◆ Source records ◆
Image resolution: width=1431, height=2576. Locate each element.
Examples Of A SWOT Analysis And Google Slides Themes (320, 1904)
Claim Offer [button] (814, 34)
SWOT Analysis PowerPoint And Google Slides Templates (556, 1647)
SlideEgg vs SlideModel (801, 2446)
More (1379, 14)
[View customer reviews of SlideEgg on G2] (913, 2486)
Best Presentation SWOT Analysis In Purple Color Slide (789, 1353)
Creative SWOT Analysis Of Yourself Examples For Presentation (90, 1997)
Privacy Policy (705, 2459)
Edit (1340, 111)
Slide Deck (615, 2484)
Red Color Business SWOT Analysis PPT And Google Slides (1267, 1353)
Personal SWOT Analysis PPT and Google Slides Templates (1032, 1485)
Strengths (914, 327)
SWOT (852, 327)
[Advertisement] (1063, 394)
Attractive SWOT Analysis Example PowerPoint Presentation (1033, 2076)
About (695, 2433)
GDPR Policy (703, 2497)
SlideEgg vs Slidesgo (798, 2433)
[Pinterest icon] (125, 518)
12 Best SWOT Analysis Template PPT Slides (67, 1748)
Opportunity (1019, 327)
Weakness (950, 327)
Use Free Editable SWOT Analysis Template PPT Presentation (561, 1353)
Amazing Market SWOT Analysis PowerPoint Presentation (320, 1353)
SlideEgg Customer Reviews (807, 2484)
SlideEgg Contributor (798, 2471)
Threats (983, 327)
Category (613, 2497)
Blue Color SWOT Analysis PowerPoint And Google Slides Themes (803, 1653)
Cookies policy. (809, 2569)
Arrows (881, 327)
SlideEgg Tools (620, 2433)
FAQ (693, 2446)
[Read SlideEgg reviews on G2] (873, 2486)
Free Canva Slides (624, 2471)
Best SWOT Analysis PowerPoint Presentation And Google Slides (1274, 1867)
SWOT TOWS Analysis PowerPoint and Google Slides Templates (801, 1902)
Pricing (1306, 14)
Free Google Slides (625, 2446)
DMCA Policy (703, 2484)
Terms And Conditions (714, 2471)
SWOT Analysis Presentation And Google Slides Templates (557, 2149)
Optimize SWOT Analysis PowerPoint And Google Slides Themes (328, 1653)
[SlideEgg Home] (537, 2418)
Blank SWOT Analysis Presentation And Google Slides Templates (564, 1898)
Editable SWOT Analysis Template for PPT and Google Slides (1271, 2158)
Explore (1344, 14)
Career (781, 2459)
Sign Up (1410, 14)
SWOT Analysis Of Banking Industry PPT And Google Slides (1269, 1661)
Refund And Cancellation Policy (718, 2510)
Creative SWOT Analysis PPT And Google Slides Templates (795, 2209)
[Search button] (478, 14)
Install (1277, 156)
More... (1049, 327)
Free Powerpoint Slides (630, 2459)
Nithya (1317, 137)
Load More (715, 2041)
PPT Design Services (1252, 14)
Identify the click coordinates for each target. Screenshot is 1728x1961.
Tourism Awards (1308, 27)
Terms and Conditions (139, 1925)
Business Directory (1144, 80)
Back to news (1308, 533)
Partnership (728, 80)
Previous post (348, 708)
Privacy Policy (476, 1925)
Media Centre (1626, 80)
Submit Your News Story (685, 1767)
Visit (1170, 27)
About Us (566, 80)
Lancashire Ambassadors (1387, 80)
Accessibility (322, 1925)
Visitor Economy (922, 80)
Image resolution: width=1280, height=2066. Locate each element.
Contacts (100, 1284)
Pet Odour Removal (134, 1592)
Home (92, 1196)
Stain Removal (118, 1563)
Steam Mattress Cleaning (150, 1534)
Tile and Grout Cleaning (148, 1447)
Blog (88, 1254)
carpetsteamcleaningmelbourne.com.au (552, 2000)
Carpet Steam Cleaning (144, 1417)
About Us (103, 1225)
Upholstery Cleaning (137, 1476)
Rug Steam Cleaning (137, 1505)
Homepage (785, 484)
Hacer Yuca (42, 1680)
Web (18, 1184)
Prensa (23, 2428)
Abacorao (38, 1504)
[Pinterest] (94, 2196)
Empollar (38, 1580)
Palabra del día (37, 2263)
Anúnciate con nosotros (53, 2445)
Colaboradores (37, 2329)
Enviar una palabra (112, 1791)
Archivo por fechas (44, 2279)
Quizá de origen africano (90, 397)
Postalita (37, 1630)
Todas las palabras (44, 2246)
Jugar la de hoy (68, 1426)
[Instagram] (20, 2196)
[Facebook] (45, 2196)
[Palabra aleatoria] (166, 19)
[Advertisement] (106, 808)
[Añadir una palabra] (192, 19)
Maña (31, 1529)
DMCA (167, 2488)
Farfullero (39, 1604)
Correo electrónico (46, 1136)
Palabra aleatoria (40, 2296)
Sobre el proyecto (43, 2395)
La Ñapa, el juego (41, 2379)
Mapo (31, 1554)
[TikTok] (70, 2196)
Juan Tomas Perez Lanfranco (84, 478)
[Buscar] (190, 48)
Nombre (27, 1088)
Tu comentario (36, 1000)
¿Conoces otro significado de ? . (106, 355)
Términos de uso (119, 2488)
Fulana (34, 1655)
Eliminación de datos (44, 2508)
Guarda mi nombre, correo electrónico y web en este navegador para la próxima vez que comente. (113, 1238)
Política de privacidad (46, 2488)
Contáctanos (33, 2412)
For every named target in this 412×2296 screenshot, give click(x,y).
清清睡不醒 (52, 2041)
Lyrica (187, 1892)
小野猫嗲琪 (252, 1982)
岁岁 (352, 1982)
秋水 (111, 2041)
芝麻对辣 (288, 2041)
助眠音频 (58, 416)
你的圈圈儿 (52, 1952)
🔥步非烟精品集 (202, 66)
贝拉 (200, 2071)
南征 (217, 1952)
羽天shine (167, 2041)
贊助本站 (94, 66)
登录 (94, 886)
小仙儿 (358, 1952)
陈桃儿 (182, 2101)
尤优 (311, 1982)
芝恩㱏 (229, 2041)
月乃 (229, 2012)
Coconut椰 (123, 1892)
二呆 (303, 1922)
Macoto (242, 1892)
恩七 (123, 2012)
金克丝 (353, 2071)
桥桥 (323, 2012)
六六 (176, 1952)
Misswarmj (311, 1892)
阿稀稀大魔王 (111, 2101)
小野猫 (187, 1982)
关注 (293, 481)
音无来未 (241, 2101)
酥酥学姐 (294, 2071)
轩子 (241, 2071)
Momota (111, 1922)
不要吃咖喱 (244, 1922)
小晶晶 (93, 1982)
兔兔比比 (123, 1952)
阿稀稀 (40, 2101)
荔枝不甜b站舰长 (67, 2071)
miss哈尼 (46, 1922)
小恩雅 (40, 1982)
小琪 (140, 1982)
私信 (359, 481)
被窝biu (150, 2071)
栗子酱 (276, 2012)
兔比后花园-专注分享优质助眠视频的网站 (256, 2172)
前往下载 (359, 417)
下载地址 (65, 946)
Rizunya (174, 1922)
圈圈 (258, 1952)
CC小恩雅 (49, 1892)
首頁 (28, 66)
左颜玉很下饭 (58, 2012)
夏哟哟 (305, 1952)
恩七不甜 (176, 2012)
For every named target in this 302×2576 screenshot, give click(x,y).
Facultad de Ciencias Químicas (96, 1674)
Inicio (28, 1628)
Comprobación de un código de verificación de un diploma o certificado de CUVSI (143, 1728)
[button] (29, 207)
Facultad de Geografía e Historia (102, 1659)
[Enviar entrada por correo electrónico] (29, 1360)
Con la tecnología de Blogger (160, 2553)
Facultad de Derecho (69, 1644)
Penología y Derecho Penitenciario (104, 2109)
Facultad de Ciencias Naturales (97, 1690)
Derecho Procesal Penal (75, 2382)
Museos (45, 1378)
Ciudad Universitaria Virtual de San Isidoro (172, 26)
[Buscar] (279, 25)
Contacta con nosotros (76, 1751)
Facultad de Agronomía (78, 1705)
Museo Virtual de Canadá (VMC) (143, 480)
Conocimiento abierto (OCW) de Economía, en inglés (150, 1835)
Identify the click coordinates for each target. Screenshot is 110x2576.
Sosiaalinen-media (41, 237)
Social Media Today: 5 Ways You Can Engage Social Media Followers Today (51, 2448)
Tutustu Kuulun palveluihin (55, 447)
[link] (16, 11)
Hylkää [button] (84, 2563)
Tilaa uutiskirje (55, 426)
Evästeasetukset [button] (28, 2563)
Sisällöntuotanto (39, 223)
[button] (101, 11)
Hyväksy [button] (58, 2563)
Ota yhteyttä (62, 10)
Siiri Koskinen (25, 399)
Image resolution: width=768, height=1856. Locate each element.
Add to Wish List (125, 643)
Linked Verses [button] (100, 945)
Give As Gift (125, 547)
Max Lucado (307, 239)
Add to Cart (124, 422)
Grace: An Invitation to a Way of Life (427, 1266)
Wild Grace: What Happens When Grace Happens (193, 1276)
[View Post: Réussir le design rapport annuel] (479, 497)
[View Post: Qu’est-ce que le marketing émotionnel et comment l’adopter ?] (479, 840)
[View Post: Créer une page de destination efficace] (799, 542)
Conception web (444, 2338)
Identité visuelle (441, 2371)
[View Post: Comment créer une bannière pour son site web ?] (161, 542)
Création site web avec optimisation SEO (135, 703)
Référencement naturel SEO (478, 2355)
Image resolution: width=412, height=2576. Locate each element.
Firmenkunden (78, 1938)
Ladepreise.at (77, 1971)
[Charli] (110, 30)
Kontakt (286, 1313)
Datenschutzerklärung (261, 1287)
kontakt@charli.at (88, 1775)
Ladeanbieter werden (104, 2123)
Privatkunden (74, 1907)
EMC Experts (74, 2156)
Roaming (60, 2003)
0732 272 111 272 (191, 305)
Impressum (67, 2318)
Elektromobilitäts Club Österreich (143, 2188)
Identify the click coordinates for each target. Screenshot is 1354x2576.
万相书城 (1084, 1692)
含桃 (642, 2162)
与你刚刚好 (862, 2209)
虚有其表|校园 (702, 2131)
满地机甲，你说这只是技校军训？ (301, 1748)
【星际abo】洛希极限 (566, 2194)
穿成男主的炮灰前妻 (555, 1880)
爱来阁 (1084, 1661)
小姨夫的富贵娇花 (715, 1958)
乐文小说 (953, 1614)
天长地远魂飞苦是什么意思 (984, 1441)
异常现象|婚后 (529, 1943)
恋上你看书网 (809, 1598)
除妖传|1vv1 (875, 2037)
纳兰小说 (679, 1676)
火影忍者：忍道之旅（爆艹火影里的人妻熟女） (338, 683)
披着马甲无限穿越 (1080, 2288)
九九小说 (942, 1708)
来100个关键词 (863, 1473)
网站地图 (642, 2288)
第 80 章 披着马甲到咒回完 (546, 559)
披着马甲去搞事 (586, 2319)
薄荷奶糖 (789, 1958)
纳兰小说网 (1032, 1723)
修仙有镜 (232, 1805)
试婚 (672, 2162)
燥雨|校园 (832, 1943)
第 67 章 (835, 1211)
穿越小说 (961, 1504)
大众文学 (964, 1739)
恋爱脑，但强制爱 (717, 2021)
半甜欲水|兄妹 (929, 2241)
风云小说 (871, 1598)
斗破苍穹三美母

◆ Problem ◆
Retype the portion of the data above that starts on the line with "Nombre (27, 1088)" and finishes on the line with "Facultad de Derecho (69, 1644)", including both of those lines.

◆ Final answer ◆
Nombre (27, 1088)
Tu comentario (36, 1000)
¿Conoces otro significado de ? . (106, 355)
Términos de uso (119, 2488)
Fulana (34, 1655)
Eliminación de datos (44, 2508)
Guarda mi nombre, correo electrónico y web en este navegador para la próxima vez que comente. (113, 1238)
Política de privacidad (46, 2488)
Contáctanos (33, 2412)
For every named target in this 412×2296 screenshot, give click(x,y).
清清睡不醒 (52, 2041)
Lyrica (187, 1892)
小野猫嗲琪 (252, 1982)
岁岁 (352, 1982)
秋水 (111, 2041)
芝麻对辣 (288, 2041)
助眠音频 (58, 416)
你的圈圈儿 (52, 1952)
🔥步非烟精品集 (202, 66)
贝拉 (200, 2071)
南征 (217, 1952)
羽天shine (167, 2041)
贊助本站 (94, 66)
登录 (94, 886)
小仙儿 (358, 1952)
陈桃儿 (182, 2101)
尤优 (311, 1982)
芝恩㱏 (229, 2041)
月乃 (229, 2012)
Coconut椰 (123, 1892)
二呆 (303, 1922)
Macoto (242, 1892)
恩七 (123, 2012)
金克丝 (353, 2071)
桥桥 (323, 2012)
六六 (176, 1952)
Misswarmj (311, 1892)
阿稀稀大魔王 (111, 2101)
小野猫 (187, 1982)
关注 (293, 481)
音无来未 (241, 2101)
酥酥学姐 (294, 2071)
轩子 (241, 2071)
Momota (111, 1922)
不要吃咖喱 (244, 1922)
小晶晶 (93, 1982)
兔兔比比 (123, 1952)
阿稀稀 (40, 2101)
荔枝不甜b站舰长 (67, 2071)
miss哈尼 (46, 1922)
小恩雅 (40, 1982)
小琪 (140, 1982)
私信 (359, 481)
被窝biu (150, 2071)
栗子酱 (276, 2012)
兔比后花园-专注分享优质助眠视频的网站 (256, 2172)
前往下载 (359, 417)
下载地址 (65, 946)
Rizunya (174, 1922)
圈圈 (258, 1952)
CC小恩雅 (49, 1892)
首頁 (28, 66)
左颜玉很下饭 (58, 2012)
夏哟哟 (305, 1952)
恩七不甜 (176, 2012)
For every named target in this 302×2576 screenshot, give click(x,y).
Facultad de Ciencias Químicas (96, 1674)
Inicio (28, 1628)
Comprobación de un código de verificación de un diploma o certificado de CUVSI (143, 1728)
[button] (29, 207)
Facultad de Geografía e Historia (102, 1659)
[Enviar entrada por correo electrónico] (29, 1360)
Con la tecnología de Blogger (160, 2553)
Facultad de Derecho (69, 1644)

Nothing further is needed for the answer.